── Data for processing

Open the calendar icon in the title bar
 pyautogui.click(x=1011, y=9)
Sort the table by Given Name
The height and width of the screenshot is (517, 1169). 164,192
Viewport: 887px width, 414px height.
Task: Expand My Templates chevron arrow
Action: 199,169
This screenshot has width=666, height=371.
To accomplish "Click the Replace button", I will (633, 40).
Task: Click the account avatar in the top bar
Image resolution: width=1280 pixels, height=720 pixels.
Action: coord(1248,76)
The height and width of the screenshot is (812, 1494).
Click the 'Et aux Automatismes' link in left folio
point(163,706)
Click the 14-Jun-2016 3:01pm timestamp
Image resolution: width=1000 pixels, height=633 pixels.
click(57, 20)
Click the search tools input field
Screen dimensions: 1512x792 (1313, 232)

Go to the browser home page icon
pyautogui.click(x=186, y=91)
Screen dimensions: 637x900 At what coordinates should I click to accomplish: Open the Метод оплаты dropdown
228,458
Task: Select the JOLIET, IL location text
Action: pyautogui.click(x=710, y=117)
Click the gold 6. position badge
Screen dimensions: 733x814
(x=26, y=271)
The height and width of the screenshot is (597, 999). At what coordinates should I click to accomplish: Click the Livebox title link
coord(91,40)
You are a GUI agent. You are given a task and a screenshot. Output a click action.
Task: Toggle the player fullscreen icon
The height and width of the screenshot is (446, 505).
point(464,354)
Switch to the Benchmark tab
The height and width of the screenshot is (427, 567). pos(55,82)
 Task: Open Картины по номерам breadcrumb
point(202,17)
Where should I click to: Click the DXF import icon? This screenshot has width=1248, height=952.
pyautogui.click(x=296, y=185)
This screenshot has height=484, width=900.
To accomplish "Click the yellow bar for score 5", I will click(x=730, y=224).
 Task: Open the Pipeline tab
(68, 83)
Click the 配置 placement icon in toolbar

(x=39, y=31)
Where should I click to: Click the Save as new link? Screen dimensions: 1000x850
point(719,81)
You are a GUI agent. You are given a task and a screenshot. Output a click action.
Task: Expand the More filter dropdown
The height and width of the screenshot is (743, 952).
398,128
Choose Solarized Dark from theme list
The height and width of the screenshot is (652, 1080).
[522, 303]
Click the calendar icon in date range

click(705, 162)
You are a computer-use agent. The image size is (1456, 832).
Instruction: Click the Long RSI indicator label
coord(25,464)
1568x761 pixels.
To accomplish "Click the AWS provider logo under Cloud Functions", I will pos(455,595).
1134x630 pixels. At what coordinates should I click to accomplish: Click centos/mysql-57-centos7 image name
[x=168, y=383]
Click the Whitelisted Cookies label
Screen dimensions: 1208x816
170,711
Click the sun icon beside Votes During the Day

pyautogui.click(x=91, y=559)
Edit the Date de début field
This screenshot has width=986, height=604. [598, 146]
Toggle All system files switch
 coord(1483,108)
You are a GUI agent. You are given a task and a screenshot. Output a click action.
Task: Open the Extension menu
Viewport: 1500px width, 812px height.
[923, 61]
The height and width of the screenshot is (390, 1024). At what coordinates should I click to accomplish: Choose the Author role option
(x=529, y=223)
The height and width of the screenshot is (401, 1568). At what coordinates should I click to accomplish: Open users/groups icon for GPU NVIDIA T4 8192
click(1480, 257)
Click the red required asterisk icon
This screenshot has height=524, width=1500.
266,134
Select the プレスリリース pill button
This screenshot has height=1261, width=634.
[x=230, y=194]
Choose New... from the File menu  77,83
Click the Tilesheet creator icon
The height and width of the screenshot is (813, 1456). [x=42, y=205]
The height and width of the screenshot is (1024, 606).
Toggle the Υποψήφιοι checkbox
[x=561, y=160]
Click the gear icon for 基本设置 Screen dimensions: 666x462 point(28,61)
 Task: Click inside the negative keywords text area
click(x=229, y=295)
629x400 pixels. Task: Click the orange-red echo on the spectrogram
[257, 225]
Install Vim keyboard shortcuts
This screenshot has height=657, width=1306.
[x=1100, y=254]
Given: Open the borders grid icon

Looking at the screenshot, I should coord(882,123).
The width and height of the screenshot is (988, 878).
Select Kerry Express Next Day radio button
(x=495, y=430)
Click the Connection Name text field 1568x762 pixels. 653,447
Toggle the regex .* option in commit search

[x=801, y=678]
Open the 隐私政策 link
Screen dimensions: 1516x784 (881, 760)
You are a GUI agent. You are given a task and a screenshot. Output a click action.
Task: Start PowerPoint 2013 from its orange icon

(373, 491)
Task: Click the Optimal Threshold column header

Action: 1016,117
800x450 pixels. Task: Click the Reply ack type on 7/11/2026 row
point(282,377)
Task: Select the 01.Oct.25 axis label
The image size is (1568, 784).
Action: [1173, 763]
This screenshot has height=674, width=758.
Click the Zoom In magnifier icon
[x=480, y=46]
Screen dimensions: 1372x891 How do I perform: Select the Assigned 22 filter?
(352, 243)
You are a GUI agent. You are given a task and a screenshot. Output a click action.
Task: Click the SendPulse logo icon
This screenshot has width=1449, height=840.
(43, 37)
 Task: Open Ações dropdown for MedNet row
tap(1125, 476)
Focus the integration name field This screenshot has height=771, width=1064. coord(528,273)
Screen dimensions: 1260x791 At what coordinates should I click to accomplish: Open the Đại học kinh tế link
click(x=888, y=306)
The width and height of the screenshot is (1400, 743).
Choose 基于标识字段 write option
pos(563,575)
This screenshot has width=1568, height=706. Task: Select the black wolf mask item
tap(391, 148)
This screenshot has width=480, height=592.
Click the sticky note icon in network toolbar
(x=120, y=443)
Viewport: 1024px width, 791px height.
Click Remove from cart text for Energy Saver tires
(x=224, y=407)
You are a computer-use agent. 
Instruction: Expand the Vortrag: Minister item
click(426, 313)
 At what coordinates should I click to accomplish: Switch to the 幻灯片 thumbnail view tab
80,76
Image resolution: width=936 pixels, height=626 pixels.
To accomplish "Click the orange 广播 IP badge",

────

▶ _Objective_: Rewrite every one of the entries above, putting "menu bar" wherever "toolbar" appears and leaving all other text unchanged.

▶ _Exercise response_:
Open the calendar icon in the title bar
 pyautogui.click(x=1011, y=9)
Sort the table by Given Name
The height and width of the screenshot is (517, 1169). 164,192
Viewport: 887px width, 414px height.
Task: Expand My Templates chevron arrow
Action: 199,169
This screenshot has width=666, height=371.
To accomplish "Click the Replace button", I will (633, 40).
Task: Click the account avatar in the top bar
Image resolution: width=1280 pixels, height=720 pixels.
Action: coord(1248,76)
The height and width of the screenshot is (812, 1494).
Click the 'Et aux Automatismes' link in left folio
point(163,706)
Click the 14-Jun-2016 3:01pm timestamp
Image resolution: width=1000 pixels, height=633 pixels.
click(57, 20)
Click the search tools input field
Screen dimensions: 1512x792 (1313, 232)

Go to the browser home page icon
pyautogui.click(x=186, y=91)
Screen dimensions: 637x900 At what coordinates should I click to accomplish: Open the Метод оплаты dropdown
228,458
Task: Select the JOLIET, IL location text
Action: pyautogui.click(x=710, y=117)
Click the gold 6. position badge
Screen dimensions: 733x814
(x=26, y=271)
The height and width of the screenshot is (597, 999). At what coordinates should I click to accomplish: Click the Livebox title link
coord(91,40)
You are a GUI agent. You are given a task and a screenshot. Output a click action.
Task: Toggle the player fullscreen icon
The height and width of the screenshot is (446, 505).
point(464,354)
Switch to the Benchmark tab
The height and width of the screenshot is (427, 567). pos(55,82)
 Task: Open Картины по номерам breadcrumb
point(202,17)
Where should I click to: Click the DXF import icon? This screenshot has width=1248, height=952.
pyautogui.click(x=296, y=185)
This screenshot has height=484, width=900.
To accomplish "Click the yellow bar for score 5", I will click(x=730, y=224).
 Task: Open the Pipeline tab
(68, 83)
Click the 配置 placement icon in menu bar

(x=39, y=31)
Where should I click to: Click the Save as new link? Screen dimensions: 1000x850
point(719,81)
You are a GUI agent. You are given a task and a screenshot. Output a click action.
Task: Expand the More filter dropdown
The height and width of the screenshot is (743, 952).
398,128
Choose Solarized Dark from theme list
The height and width of the screenshot is (652, 1080).
[522, 303]
Click the calendar icon in date range

click(705, 162)
You are a computer-use agent. The image size is (1456, 832).
Instruction: Click the Long RSI indicator label
coord(25,464)
1568x761 pixels.
To accomplish "Click the AWS provider logo under Cloud Functions", I will pos(455,595).
1134x630 pixels. At what coordinates should I click to accomplish: Click centos/mysql-57-centos7 image name
[x=168, y=383]
Click the Whitelisted Cookies label
Screen dimensions: 1208x816
170,711
Click the sun icon beside Votes During the Day

pyautogui.click(x=91, y=559)
Edit the Date de début field
This screenshot has width=986, height=604. [598, 146]
Toggle All system files switch
 coord(1483,108)
You are a GUI agent. You are given a task and a screenshot. Output a click action.
Task: Open the Extension menu
Viewport: 1500px width, 812px height.
[923, 61]
The height and width of the screenshot is (390, 1024). At what coordinates should I click to accomplish: Choose the Author role option
(x=529, y=223)
The height and width of the screenshot is (401, 1568). At what coordinates should I click to accomplish: Open users/groups icon for GPU NVIDIA T4 8192
click(1480, 257)
Click the red required asterisk icon
This screenshot has height=524, width=1500.
266,134
Select the プレスリリース pill button
This screenshot has height=1261, width=634.
[x=230, y=194]
Choose New... from the File menu  77,83
Click the Tilesheet creator icon
The height and width of the screenshot is (813, 1456). [x=42, y=205]
The height and width of the screenshot is (1024, 606).
Toggle the Υποψήφιοι checkbox
[x=561, y=160]
Click the gear icon for 基本设置 Screen dimensions: 666x462 point(28,61)
 Task: Click inside the negative keywords text area
click(x=229, y=295)
629x400 pixels. Task: Click the orange-red echo on the spectrogram
[257, 225]
Install Vim keyboard shortcuts
This screenshot has height=657, width=1306.
[x=1100, y=254]
Given: Open the borders grid icon

Looking at the screenshot, I should coord(882,123).
The width and height of the screenshot is (988, 878).
Select Kerry Express Next Day radio button
(x=495, y=430)
Click the Connection Name text field 1568x762 pixels. 653,447
Toggle the regex .* option in commit search

[x=801, y=678]
Open the 隐私政策 link
Screen dimensions: 1516x784 (881, 760)
You are a GUI agent. You are given a task and a screenshot. Output a click action.
Task: Start PowerPoint 2013 from its orange icon

(373, 491)
Task: Click the Optimal Threshold column header

Action: 1016,117
800x450 pixels. Task: Click the Reply ack type on 7/11/2026 row
point(282,377)
Task: Select the 01.Oct.25 axis label
The image size is (1568, 784).
Action: [1173, 763]
This screenshot has height=674, width=758.
Click the Zoom In magnifier icon
[x=480, y=46]
Screen dimensions: 1372x891 How do I perform: Select the Assigned 22 filter?
(352, 243)
You are a GUI agent. You are given a task and a screenshot. Output a click action.
Task: Click the SendPulse logo icon
This screenshot has width=1449, height=840.
(43, 37)
 Task: Open Ações dropdown for MedNet row
tap(1125, 476)
Focus the integration name field This screenshot has height=771, width=1064. coord(528,273)
Screen dimensions: 1260x791 At what coordinates should I click to accomplish: Open the Đại học kinh tế link
click(x=888, y=306)
The width and height of the screenshot is (1400, 743).
Choose 基于标识字段 write option
pos(563,575)
This screenshot has width=1568, height=706. Task: Select the black wolf mask item
tap(391, 148)
This screenshot has width=480, height=592.
Click the sticky note icon in network menu bar
(x=120, y=443)
Viewport: 1024px width, 791px height.
Click Remove from cart text for Energy Saver tires
(x=224, y=407)
You are a computer-use agent. 
Instruction: Expand the Vortrag: Minister item
click(426, 313)
 At what coordinates should I click to accomplish: Switch to the 幻灯片 thumbnail view tab
80,76
Image resolution: width=936 pixels, height=626 pixels.
To accomplish "Click the orange 广播 IP badge",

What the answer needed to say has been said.